Building a Loved Consumer Product (Groww's Approach)
Start with a broad idea, but be prepared to iterate and pivot based on early customer signals, even if it means abandoning initial concepts.
Listen intently to customers, not just for direct requests, but to 'read between the lines' and identify underlying needs for choice, transparency, and frictionless experiences.
Launch with a strong hypothesis (e.g., full transparency, seamless onboarding) and measure early traction (e.g., 600 customers vs. 100 goal).
Obsess over design and user experience, making it a core commandment within the company culture.
Be a power user of your own product and maintain direct, unscalable contact with customers (especially power users) to gather qualitative feedback.
Seek strong emotional feedback (love or hate) on new features; indifference is a sign of failure.
Focus on customer needs and preferences over direct competition, constantly adapting to changing trends and technologies (like AI).
Delay monetization if necessary to achieve deep product-market fit, high retention, engagement, and customer love, trusting that revenue will follow a beloved product.
Quotes
"Most of the time like you would not build what customer is directly asking but you read between the lines."
"If you can reduce it to like one question mark I think that's like reducing risk and especially in consumer business."
"If a product has very low CAC... if it has very high retention if it has very high engagement and very high customer love... it's kind of very hard to find a company that does not make money."

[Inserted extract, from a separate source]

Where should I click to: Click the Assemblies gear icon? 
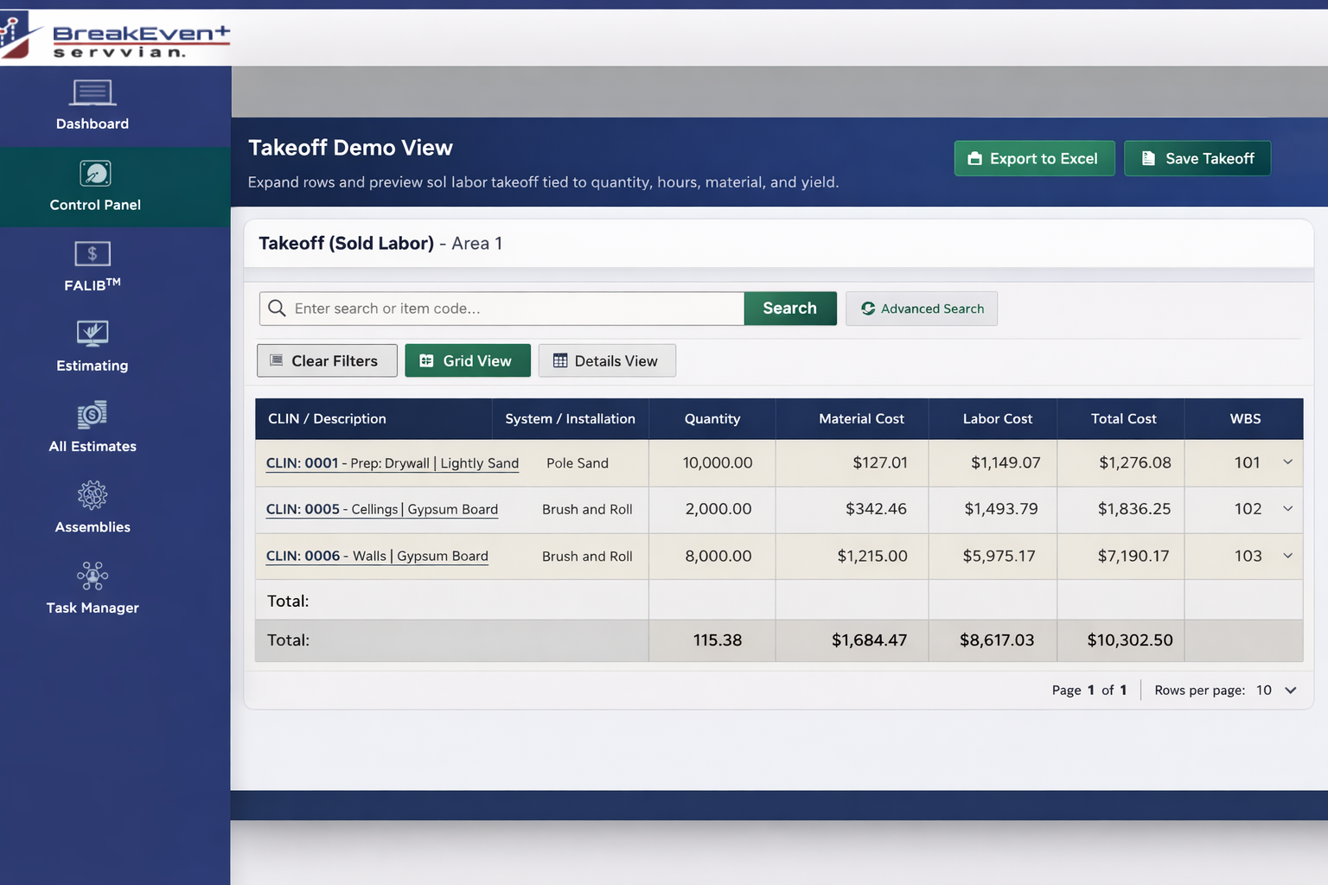pos(93,495)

"I should start getting two kinds of messages: either some people should say 'oh this is just awesome I love it' or they should say 'this is terrible I hate it.' Both of these are okay. If it is 'don't care,' that is the problem."

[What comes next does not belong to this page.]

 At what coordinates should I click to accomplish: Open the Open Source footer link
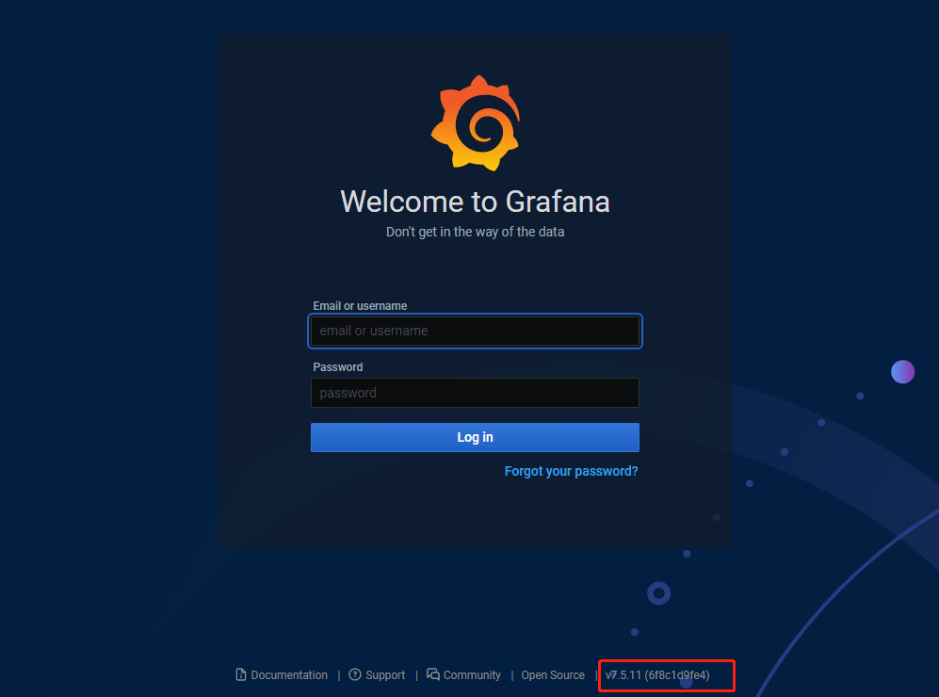(552, 674)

"The best way to kind of deal with competition is to like not worry about the competition but focus on the customer."
"What stays the same is understanding the customer need and want... but then once you have figured out what needs to be built the how part is now so like much much easier."
"If you are going for a very long journey it's very important that your value systems are aligned."
"Do something where you don't feel like doing work... time should just kind of time should be like a blur and it should be like you should enjoy."